Reading text:
- - - - - - -

In late October 2014, as public anxiety over Ebola was near its height, Barack Obama held an event at the White House for medical professionals who were helping combat the virus. The Democratic president, speaking largely off the cuff, framed the U.S. response to Ebola in terms of American exceptionalism.
"[W]hen disease or disaster strikes anywhere in the world, the world calls us," Obama explained. "And the reason they call us is because of the men and women like the ones who are here today. They respond with skill and professionalism and courage and dedication. And it's because of the determination and skill and dedication and patriotism of folks like this that I'm confident we will contain and ultimately snuff out this outbreak of Ebola -- because that's what we do."
He added, "A lot of people talk about American exceptionalism. I'm a firm believer in American exceptionalism. You know why I am? It's because of folks like this.... We react clearly and firmly, even with others are losing their heads. That's part of the reason why we're effective. That's part of the reason why people look to us."
In 2014, the president's comments were undeniably true, and at the time, the United States addressed the outbreak with proficiency and professionalism. The world had reason to be impressed.

- - - - - - -

Supplied entries:
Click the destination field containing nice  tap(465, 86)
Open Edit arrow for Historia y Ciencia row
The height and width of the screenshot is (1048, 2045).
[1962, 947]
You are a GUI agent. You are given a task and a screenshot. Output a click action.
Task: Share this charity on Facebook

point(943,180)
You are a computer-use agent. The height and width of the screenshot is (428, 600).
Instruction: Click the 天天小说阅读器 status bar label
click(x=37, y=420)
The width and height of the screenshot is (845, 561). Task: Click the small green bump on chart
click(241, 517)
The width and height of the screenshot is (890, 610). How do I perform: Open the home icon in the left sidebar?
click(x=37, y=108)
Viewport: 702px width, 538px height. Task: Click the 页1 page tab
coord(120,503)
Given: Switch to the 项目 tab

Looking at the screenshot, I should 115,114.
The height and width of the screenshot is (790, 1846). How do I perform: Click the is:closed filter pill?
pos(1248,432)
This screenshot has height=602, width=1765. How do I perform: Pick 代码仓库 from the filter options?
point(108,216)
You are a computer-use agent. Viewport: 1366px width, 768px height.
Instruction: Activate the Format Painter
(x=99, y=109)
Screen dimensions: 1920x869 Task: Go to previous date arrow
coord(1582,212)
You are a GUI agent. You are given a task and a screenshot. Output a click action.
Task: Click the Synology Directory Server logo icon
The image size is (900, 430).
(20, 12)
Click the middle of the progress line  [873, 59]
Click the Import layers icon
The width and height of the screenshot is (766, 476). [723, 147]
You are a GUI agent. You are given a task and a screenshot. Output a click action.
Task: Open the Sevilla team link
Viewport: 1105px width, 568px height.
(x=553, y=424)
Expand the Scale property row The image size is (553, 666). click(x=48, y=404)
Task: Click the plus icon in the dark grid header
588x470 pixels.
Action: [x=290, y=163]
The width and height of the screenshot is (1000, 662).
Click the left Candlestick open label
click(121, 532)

- - - - - - -

Check your understanding:
a. According to the passage about Obama's 2014 Ebola remarks, why does the world call on the United States when disease or disaster strikes? Answer in one to three sentences.
b. Carry on the passage about Obama's 2014 Ebola remarks, beginning after its final sentence.
The records were drawn from a separate source.

Exercise answers:
a. Obama said the world calls the United States because of men and women like the medical professionals at the event. They respond with skill, professionalism, courage and dedication.

b.
In 2020, it's a dramatically different story. The New York Times reported yesterday that many are looking at "the richest and most powerful nation in the world with disbelief" as the United States struggles with the coronavirus crisis.
The pandemic sweeping the globe has done more than take lives and livelihoods from New Delhi to New York. It is shaking fundamental assumptions about American exceptionalism -- the special role the United States played for decades after World War II as the reach of its values and power made it a global leader and example to the world.
The Times spoke to Henrik Enderlein, president of the Berlin-based Hertie School, who said, "When people see these pictures of New York City they say, 'How can this happen? How is this possible?' We are all stunned." Timothy Garton Ash, a professor of European history at Oxford, added, "I feel a desperate sadness."
Dominique Moïsi, a political scientist and senior adviser at the Paris-based Institut Montaigne, said, "America has not done badly, it has done exceptionally badly." Explaining the nation's lack of preparedness, he added, "It raises the question: Has America become the wrong kind of power with the wrong kind of priorities?"
The Times' report added that the ongoing pandemic is "perhaps the first global crisis in more than a century where no one is even looking for Washington to lead."
The Associated Press published a related analysis overnight, highlighting a painful contrast: the United States is a nation "with unmatched power, brazen ambition and aspirations through the arc of history to be humanity's 'shining city upon a hill.'" But right now, it's also a nation featuring doctors in the country's largest city turning into "beggars with hands outstretched for ponchos because they couldn't get proper medical gowns."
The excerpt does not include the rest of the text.